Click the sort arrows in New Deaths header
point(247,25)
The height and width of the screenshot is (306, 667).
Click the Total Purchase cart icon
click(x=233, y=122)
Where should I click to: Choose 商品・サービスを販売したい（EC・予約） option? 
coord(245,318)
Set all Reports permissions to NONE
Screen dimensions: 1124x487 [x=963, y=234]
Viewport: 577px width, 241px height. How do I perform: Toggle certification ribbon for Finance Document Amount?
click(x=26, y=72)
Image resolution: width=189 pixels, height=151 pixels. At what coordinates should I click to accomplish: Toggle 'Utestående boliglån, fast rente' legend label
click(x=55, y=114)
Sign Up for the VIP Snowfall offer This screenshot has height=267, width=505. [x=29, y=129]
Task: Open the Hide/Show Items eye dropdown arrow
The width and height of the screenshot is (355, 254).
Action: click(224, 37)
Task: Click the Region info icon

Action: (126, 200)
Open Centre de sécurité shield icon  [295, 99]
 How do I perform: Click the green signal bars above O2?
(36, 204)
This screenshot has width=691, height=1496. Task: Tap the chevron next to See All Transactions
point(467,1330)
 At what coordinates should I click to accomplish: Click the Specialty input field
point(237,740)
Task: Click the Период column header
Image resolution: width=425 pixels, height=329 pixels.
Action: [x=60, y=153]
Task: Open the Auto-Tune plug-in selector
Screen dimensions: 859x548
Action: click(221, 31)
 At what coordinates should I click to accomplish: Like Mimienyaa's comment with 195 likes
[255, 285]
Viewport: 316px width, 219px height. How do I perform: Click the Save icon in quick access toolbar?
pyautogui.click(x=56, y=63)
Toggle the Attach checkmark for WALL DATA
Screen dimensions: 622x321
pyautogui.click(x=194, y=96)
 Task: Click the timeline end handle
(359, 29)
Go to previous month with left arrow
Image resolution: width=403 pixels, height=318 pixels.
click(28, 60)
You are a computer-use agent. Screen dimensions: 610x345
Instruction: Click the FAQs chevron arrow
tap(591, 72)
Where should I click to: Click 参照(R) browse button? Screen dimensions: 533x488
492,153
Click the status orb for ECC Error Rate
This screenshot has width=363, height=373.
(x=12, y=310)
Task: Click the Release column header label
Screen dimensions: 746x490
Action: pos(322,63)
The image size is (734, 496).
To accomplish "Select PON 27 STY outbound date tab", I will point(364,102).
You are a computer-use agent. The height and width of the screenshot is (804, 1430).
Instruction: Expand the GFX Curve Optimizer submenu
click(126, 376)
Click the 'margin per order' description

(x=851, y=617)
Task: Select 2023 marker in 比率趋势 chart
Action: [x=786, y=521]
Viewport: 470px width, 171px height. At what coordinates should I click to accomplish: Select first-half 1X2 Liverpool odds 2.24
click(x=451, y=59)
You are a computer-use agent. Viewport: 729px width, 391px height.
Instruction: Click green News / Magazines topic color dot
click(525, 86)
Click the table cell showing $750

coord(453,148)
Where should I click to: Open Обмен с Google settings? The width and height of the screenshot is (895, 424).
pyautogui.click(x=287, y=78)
○ ○ ○
Exercise goal — Extract the complete set of records unchanged.

Response area —
Click the sort arrows in New Deaths header
point(247,25)
The height and width of the screenshot is (306, 667).
Click the Total Purchase cart icon
click(x=233, y=122)
Where should I click to: Choose 商品・サービスを販売したい（EC・予約） option? 
coord(245,318)
Set all Reports permissions to NONE
Screen dimensions: 1124x487 [x=963, y=234]
Viewport: 577px width, 241px height. How do I perform: Toggle certification ribbon for Finance Document Amount?
click(x=26, y=72)
Image resolution: width=189 pixels, height=151 pixels. At what coordinates should I click to accomplish: Toggle 'Utestående boliglån, fast rente' legend label
click(x=55, y=114)
Sign Up for the VIP Snowfall offer This screenshot has height=267, width=505. [x=29, y=129]
Task: Open the Hide/Show Items eye dropdown arrow
The width and height of the screenshot is (355, 254).
Action: click(224, 37)
Task: Click the Region info icon

Action: (126, 200)
Open Centre de sécurité shield icon  [295, 99]
 How do I perform: Click the green signal bars above O2?
(36, 204)
This screenshot has width=691, height=1496. Task: Tap the chevron next to See All Transactions
point(467,1330)
 At what coordinates should I click to accomplish: Click the Specialty input field
point(237,740)
Task: Click the Период column header
Image resolution: width=425 pixels, height=329 pixels.
Action: [x=60, y=153]
Task: Open the Auto-Tune plug-in selector
Screen dimensions: 859x548
Action: click(221, 31)
 At what coordinates should I click to accomplish: Like Mimienyaa's comment with 195 likes
[255, 285]
Viewport: 316px width, 219px height. How do I perform: Click the Save icon in quick access toolbar?
pyautogui.click(x=56, y=63)
Toggle the Attach checkmark for WALL DATA
Screen dimensions: 622x321
pyautogui.click(x=194, y=96)
 Task: Click the timeline end handle
(359, 29)
Go to previous month with left arrow
Image resolution: width=403 pixels, height=318 pixels.
click(28, 60)
You are a computer-use agent. Screen dimensions: 610x345
Instruction: Click the FAQs chevron arrow
tap(591, 72)
Where should I click to: Click 参照(R) browse button? Screen dimensions: 533x488
492,153
Click the status orb for ECC Error Rate
This screenshot has width=363, height=373.
(x=12, y=310)
Task: Click the Release column header label
Screen dimensions: 746x490
Action: pos(322,63)
The image size is (734, 496).
To accomplish "Select PON 27 STY outbound date tab", I will point(364,102).
You are a computer-use agent. The height and width of the screenshot is (804, 1430).
Instruction: Expand the GFX Curve Optimizer submenu
click(126, 376)
Click the 'margin per order' description

(x=851, y=617)
Task: Select 2023 marker in 比率趋势 chart
Action: [x=786, y=521]
Viewport: 470px width, 171px height. At what coordinates should I click to accomplish: Select first-half 1X2 Liverpool odds 2.24
click(x=451, y=59)
You are a computer-use agent. Viewport: 729px width, 391px height.
Instruction: Click green News / Magazines topic color dot
click(525, 86)
Click the table cell showing $750

coord(453,148)
Where should I click to: Open Обмен с Google settings? The width and height of the screenshot is (895, 424).
pyautogui.click(x=287, y=78)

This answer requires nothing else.